Election Exhaustion

Michelle Engler

No matter who you were rooting for in the presidential election, I think we can all agree that the 2020 election season was exhausting. I sat on the couch for 36 hours straight watching the Nevada number stay exactly the same and yet I was sure that if I left my seat, I’d miss something. There now sits a permanent valley in my couch from where I did not dare to move from so I could feel like the first in the nation to hear the winner. But luckily we’re on the other side of it, and it’s important to take a look on what made this election so much more exhausting, besides the counting of the votes lasting as long as it did. 

 

Voter Suppression has been a topic of conversation for every election, and this election year (despite practically everything else changing), is no different. The debate of whether voter suppression exists or not continued this election season with even more heat. But first, let me assure you, that it definitely exists. 2020 brought a new wave of voter suppression with the increase of mail in ballots due to the Coronavirus pandemic. An example of this increasingly popular form of suppression is in Texas. The governor instituted a system where there is only one ballot drop off box per county. This made it very difficult for many people to travel the long ways to their one and only drop off box. This especially affected minority communities as drop off locations were closed in their areas. However, we now see that the entire effort of mail in voting has been questioned in fear of voter fraud. The issue many have with absentee voting is how easily votes could be thrown out because of a hard to read signature or other minor detail. Even the simple act of using a Sharpie to fill out a person’s ballot could cause so much trouble and cause the ballot to not be counted. This issue has since been debunked, as have most of the complaints that people have with mail in voting. Many also worry about how a person could vote multiple times, which they can’t, or that the person a ballot was sent to is dead and a living person votes under the name of the deceased, which again is so improbable that the American people shouldn’t have wasted their time thinking about it. 

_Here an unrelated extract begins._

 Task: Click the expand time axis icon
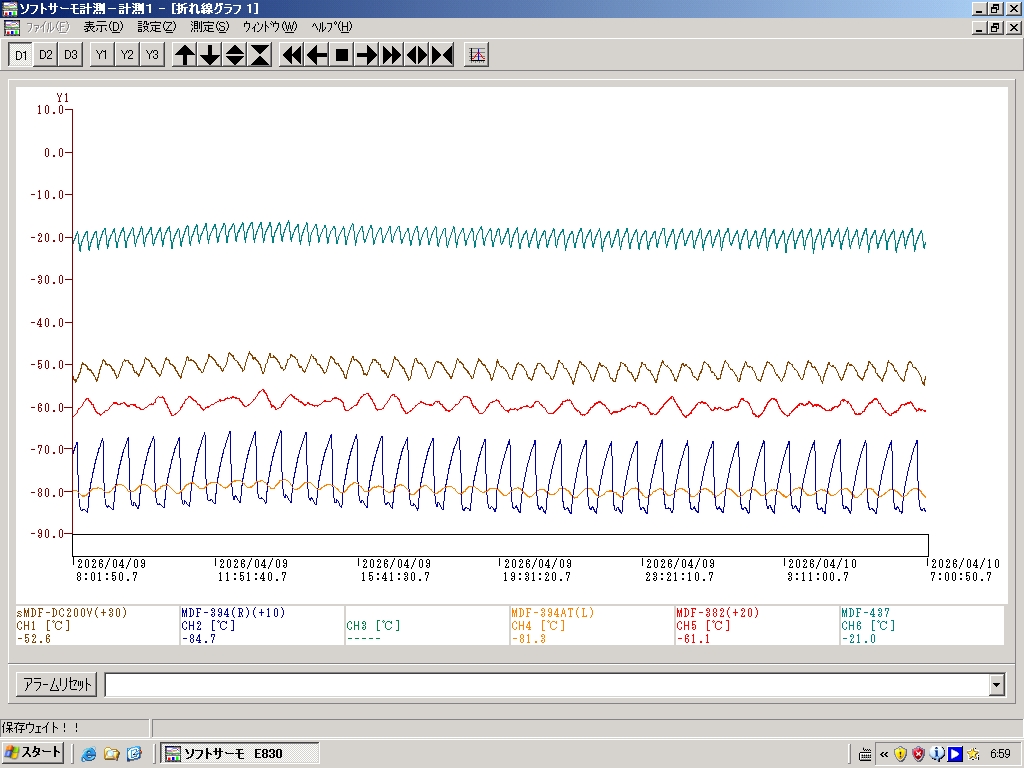pos(417,55)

Voter suppression is just one of the challenges we faced during this election season. Without even mentioning how we’re in the middle of a global pandemic, hurricanes are ravaging the south, and murder hornets are still buzzing around. We, the American people, have to give everyone a voice and voting is that voice. I’m not going to lie, one of the things I am thankful this Thanksgiving is the fact the election is over. 

 

Whether you rejoiced or mourned about the election’s results, it is important that we don’t stop here. There is so much to get done in this country and in the world, and just because there’s a new administration it doesn’t mean everything will now be bubbly and good. We have to keep challenging this new administration to get things done, to end systemic race, to act on the climate crisis, to fix our healthcare system. Because if we just keep waiting until the next election or the next presidency, nothing will ever change. 

 

We are the next generation. We are inheriting the world from our parents and grandparents and it is important that we make our voices heard starting now.